TRY IT>
Transcribe the listing below exactly, leaving nothing out.
= = =
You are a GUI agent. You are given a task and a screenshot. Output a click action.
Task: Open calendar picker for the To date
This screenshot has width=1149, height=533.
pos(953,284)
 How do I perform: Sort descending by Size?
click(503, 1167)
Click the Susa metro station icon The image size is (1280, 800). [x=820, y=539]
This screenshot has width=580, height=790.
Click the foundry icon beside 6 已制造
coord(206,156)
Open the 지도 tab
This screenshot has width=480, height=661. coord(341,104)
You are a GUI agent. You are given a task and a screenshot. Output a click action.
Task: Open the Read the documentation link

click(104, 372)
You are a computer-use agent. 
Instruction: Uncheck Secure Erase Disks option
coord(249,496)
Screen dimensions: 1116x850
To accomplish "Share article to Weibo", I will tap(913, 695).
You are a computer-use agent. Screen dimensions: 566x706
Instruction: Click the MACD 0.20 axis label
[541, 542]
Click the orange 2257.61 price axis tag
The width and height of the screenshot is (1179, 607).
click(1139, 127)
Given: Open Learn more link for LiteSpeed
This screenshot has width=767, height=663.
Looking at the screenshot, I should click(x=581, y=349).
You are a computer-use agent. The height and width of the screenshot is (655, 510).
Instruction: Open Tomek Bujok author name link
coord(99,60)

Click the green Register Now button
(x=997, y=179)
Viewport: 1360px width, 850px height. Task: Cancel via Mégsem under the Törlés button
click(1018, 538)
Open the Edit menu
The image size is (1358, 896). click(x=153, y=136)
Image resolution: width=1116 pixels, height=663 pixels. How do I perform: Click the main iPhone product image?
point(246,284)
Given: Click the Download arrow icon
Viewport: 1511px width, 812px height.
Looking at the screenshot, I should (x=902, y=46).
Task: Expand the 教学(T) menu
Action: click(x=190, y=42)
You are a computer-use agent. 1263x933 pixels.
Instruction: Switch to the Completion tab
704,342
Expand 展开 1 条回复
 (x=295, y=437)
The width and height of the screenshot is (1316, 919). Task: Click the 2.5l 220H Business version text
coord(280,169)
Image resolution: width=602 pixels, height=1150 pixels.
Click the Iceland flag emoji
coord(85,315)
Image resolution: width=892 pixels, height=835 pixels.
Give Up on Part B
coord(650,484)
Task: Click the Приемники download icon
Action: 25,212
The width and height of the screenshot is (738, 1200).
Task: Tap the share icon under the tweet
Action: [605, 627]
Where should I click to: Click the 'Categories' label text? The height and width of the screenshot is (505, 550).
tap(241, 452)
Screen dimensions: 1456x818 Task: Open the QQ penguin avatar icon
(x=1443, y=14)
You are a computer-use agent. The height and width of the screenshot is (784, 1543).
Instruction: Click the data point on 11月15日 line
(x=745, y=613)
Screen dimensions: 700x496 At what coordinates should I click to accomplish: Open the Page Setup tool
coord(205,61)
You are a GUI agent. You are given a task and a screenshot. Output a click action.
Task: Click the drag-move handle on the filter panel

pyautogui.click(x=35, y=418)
= = =
RESPONSE AREA>
You are a GUI agent. You are given a task and a screenshot. Output a click action.
Task: Open calendar picker for the To date
This screenshot has width=1149, height=533.
pos(953,284)
 How do I perform: Sort descending by Size?
click(503, 1167)
Click the Susa metro station icon The image size is (1280, 800). [x=820, y=539]
This screenshot has width=580, height=790.
Click the foundry icon beside 6 已制造
coord(206,156)
Open the 지도 tab
This screenshot has width=480, height=661. coord(341,104)
You are a GUI agent. You are given a task and a screenshot. Output a click action.
Task: Open the Read the documentation link

click(104, 372)
You are a computer-use agent. 
Instruction: Uncheck Secure Erase Disks option
coord(249,496)
Screen dimensions: 1116x850
To accomplish "Share article to Weibo", I will tap(913, 695).
You are a computer-use agent. Screen dimensions: 566x706
Instruction: Click the MACD 0.20 axis label
[541, 542]
Click the orange 2257.61 price axis tag
The width and height of the screenshot is (1179, 607).
click(1139, 127)
Given: Open Learn more link for LiteSpeed
This screenshot has width=767, height=663.
Looking at the screenshot, I should click(x=581, y=349).
You are a computer-use agent. The height and width of the screenshot is (655, 510).
Instruction: Open Tomek Bujok author name link
coord(99,60)

Click the green Register Now button
(x=997, y=179)
Viewport: 1360px width, 850px height. Task: Cancel via Mégsem under the Törlés button
click(1018, 538)
Open the Edit menu
The image size is (1358, 896). click(x=153, y=136)
Image resolution: width=1116 pixels, height=663 pixels. How do I perform: Click the main iPhone product image?
point(246,284)
Given: Click the Download arrow icon
Viewport: 1511px width, 812px height.
Looking at the screenshot, I should (x=902, y=46).
Task: Expand the 教学(T) menu
Action: click(x=190, y=42)
You are a computer-use agent. 1263x933 pixels.
Instruction: Switch to the Completion tab
704,342
Expand 展开 1 条回复
 (x=295, y=437)
The width and height of the screenshot is (1316, 919). Task: Click the 2.5l 220H Business version text
coord(280,169)
Image resolution: width=602 pixels, height=1150 pixels.
Click the Iceland flag emoji
coord(85,315)
Image resolution: width=892 pixels, height=835 pixels.
Give Up on Part B
coord(650,484)
Task: Click the Приемники download icon
Action: 25,212
The width and height of the screenshot is (738, 1200).
Task: Tap the share icon under the tweet
Action: [605, 627]
Where should I click to: Click the 'Categories' label text? The height and width of the screenshot is (505, 550).
tap(241, 452)
Screen dimensions: 1456x818 Task: Open the QQ penguin avatar icon
(x=1443, y=14)
You are a computer-use agent. The height and width of the screenshot is (784, 1543).
Instruction: Click the data point on 11月15日 line
(x=745, y=613)
Screen dimensions: 700x496 At what coordinates should I click to accomplish: Open the Page Setup tool
coord(205,61)
You are a GUI agent. You are given a task and a screenshot. Output a click action.
Task: Click the drag-move handle on the filter panel

pyautogui.click(x=35, y=418)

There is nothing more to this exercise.